I thought I would bring a little taste of summer to you through this article, since ceviche is more of a summer treat. Also, my friend Kitty from Nantucket was just here and brought some Nantucket Bay scallops, which I think are the best scallops in the world. At least I haven’t found any scallops I like better anywhere I’ve been.
There is no cooking over a flame or in the oven, but instead, the seafood is cooked in the acid of the citrus juice.
These are the sweetest scallops around and I will usually simply sear them quickly and serve them with a little brown butter and lemon or a red-wine vinegar reduction and brown butter. Since she was here, however, I asked Kitty what her favorite way to eat scallops was and she gave me this recipe for ceviche.
Ceviche is made using raw seafood. In this case, I am using scallops, but you also can use other seafood. There is no cooking over a flame or in the oven, but instead, the seafood is cooked in the acid of the citrus juice. With this in mind, you definitely want to be sure to use fresh fish. Although it will keep for a few days, try to make just what you will need. Like seafood that has been overcooked, you might notice the seafood in your ceviche getting a little more on the tough or rubbery side as the days go by. The best part of making a ceviche is that it is just a matter of cutting things, mixing them together and letting them sit for a short time, so it really is wicked easy.
As for the cutting of your ingredients, think of the dish as a type of cold salad and the seafood is the main ingredient. That means you want to cut the seafood at least as big, if not slightly bigger, than the other ingredients. If there are a couple pieces of vegetable that are larger than your seafood, it isn’t a big deal. It’s also not as important that everything is cut all the same size as if you were cooking something in the oven that all needed to be cooked the same throughout. This again makes ceviche an easy treat to make.

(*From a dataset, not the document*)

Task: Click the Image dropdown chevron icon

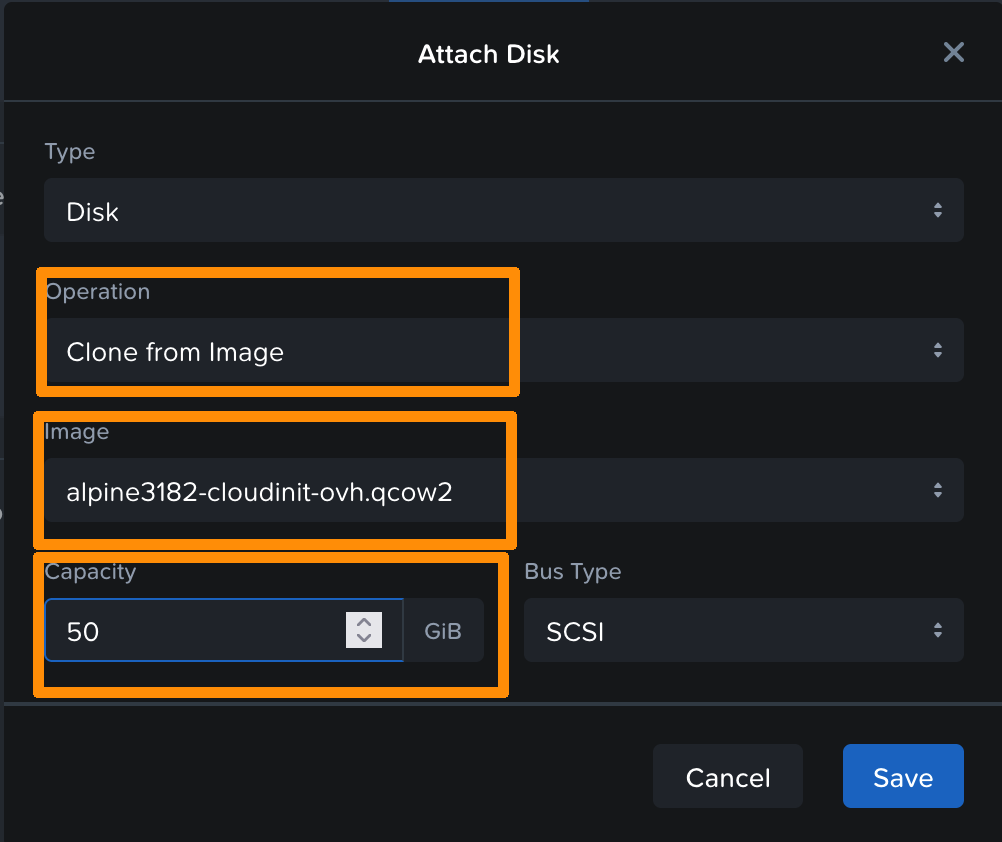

When you are making ceviche, it can be pretty hard to say the exact amount of each ingredient. There are too many variables to say it is exactly four or five lemons or limes. Even saying half a cup of lime juice or lemon juice won’t be correct because of the differences in tartness and flavor between individual fruits or hot peppers. It depends on individual taste, so use the recipe as a guide.

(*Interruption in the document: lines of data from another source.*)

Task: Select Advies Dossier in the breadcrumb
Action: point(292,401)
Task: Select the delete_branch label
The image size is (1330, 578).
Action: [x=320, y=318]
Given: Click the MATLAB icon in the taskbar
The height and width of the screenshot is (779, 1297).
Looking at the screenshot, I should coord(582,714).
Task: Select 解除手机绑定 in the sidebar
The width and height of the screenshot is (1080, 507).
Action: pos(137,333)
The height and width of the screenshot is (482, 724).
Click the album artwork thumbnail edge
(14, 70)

When cutting the Nantucket Bay scallops, remove the foot, which is the muscle that attaches it to the shell and cut the scallops into halves or quarters, depending on their size. When using other scallops, cut them to the size of a thumbnail. When cutting the hot peppers, be sure to wash your hands well after cutting and don’t touch your eyes.

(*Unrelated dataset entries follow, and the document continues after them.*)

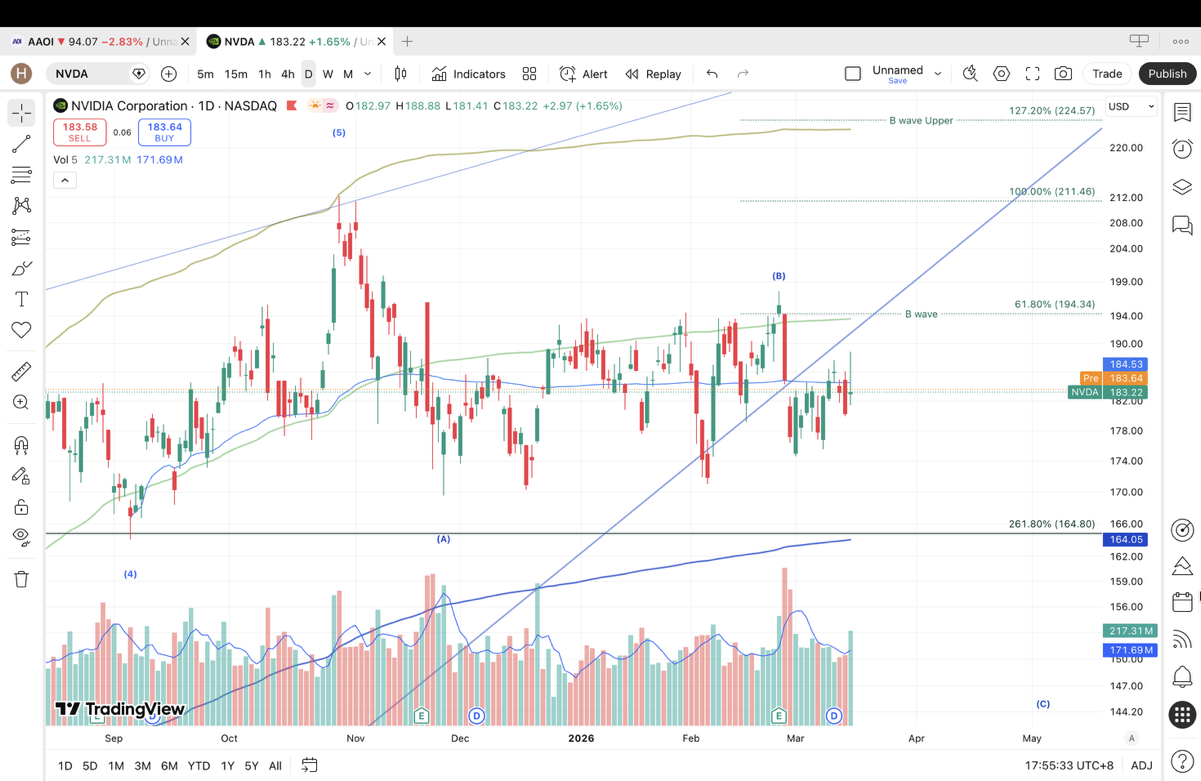Open the USD currency dropdown
The image size is (1201, 781).
coord(1131,106)
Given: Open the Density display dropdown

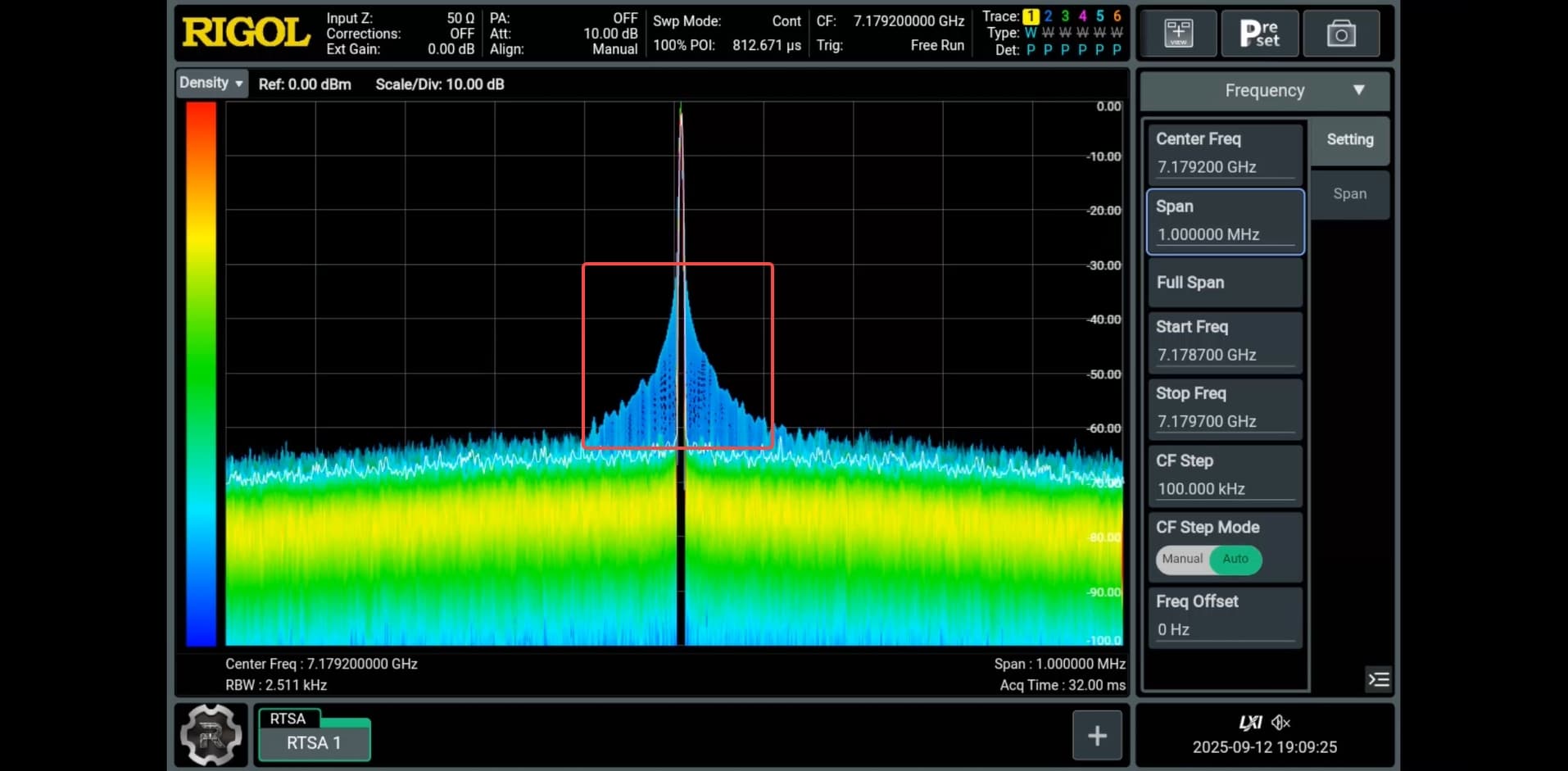Looking at the screenshot, I should (x=211, y=83).
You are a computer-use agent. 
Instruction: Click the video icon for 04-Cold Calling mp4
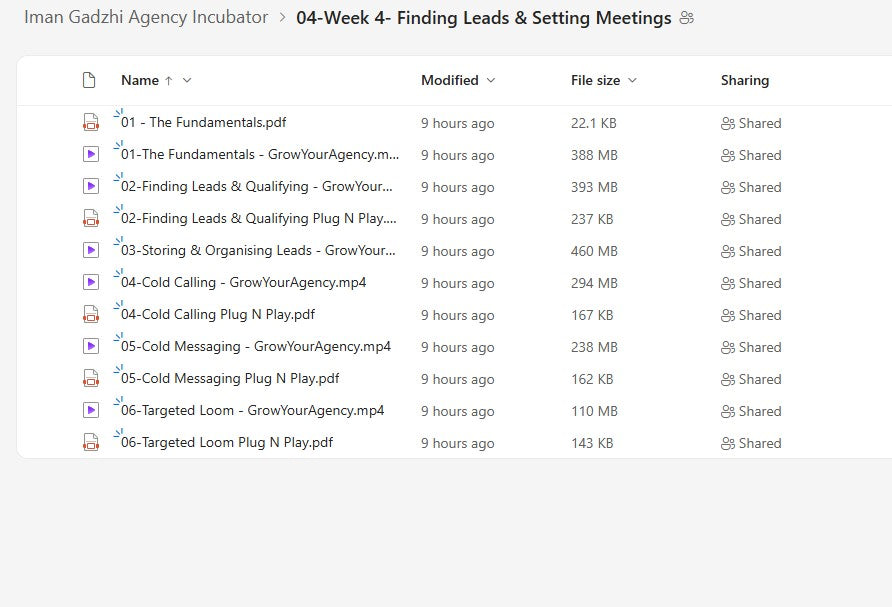pos(91,283)
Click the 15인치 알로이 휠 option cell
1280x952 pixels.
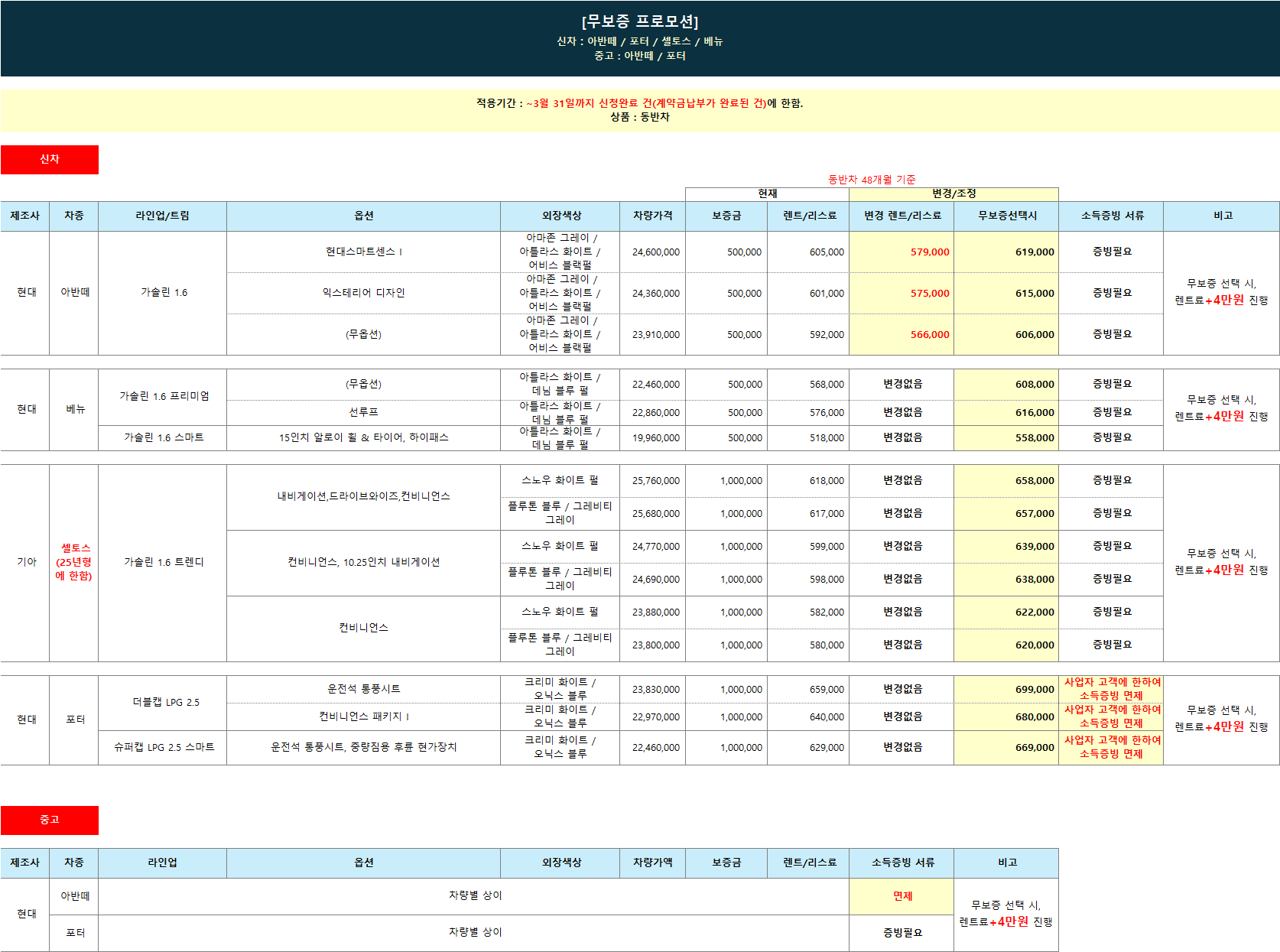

The last bit of advice I have might sound a little wacky and unnecessary, but when you are using celery in a dish such as ceviche, you want to be sure to use stalks from the center of the head because they will be a little more tender. If you use the outside stalks and they are stringy, you might want to consider peeling the stalks before cutting.
This might seem a little much, but when you are eating a nice ceviche, a little crispness isn’t bad, but it is definitely not good when you find yourself flossing with one of the ingredients. Enjoy.
1 lb. Nantucket Bay scallops or other scallops
1 small bell pepper, chopped small
1 small red onion, diced small
½ gala or Fuji apple, peeled & diced small
3 celery stalks, diced small
1 orange, ½ squeezed, ½ diced
4 to 5 limes, squeezed
1 to 2 lemons, squeezed
1 habanero or jalapeño pepper, diced small
Salt & pepper to taste
Cut the scallops and place in a bowl. Squeeze the limes and lemons into the scallops so they are well coated and mixed together. Squeeze in half the orange. Add all the ingredients, except the hot pepper and salt.
Add the hot pepper slowly to taste and remember the heat will take a little while to disperse, so add more after you let it sit for a bit.
Add the salt and pepper to taste along with any more citrus, if desired. Let sit for 10 minutes or so in the refrigerator with the occasional gentle stir. Serve.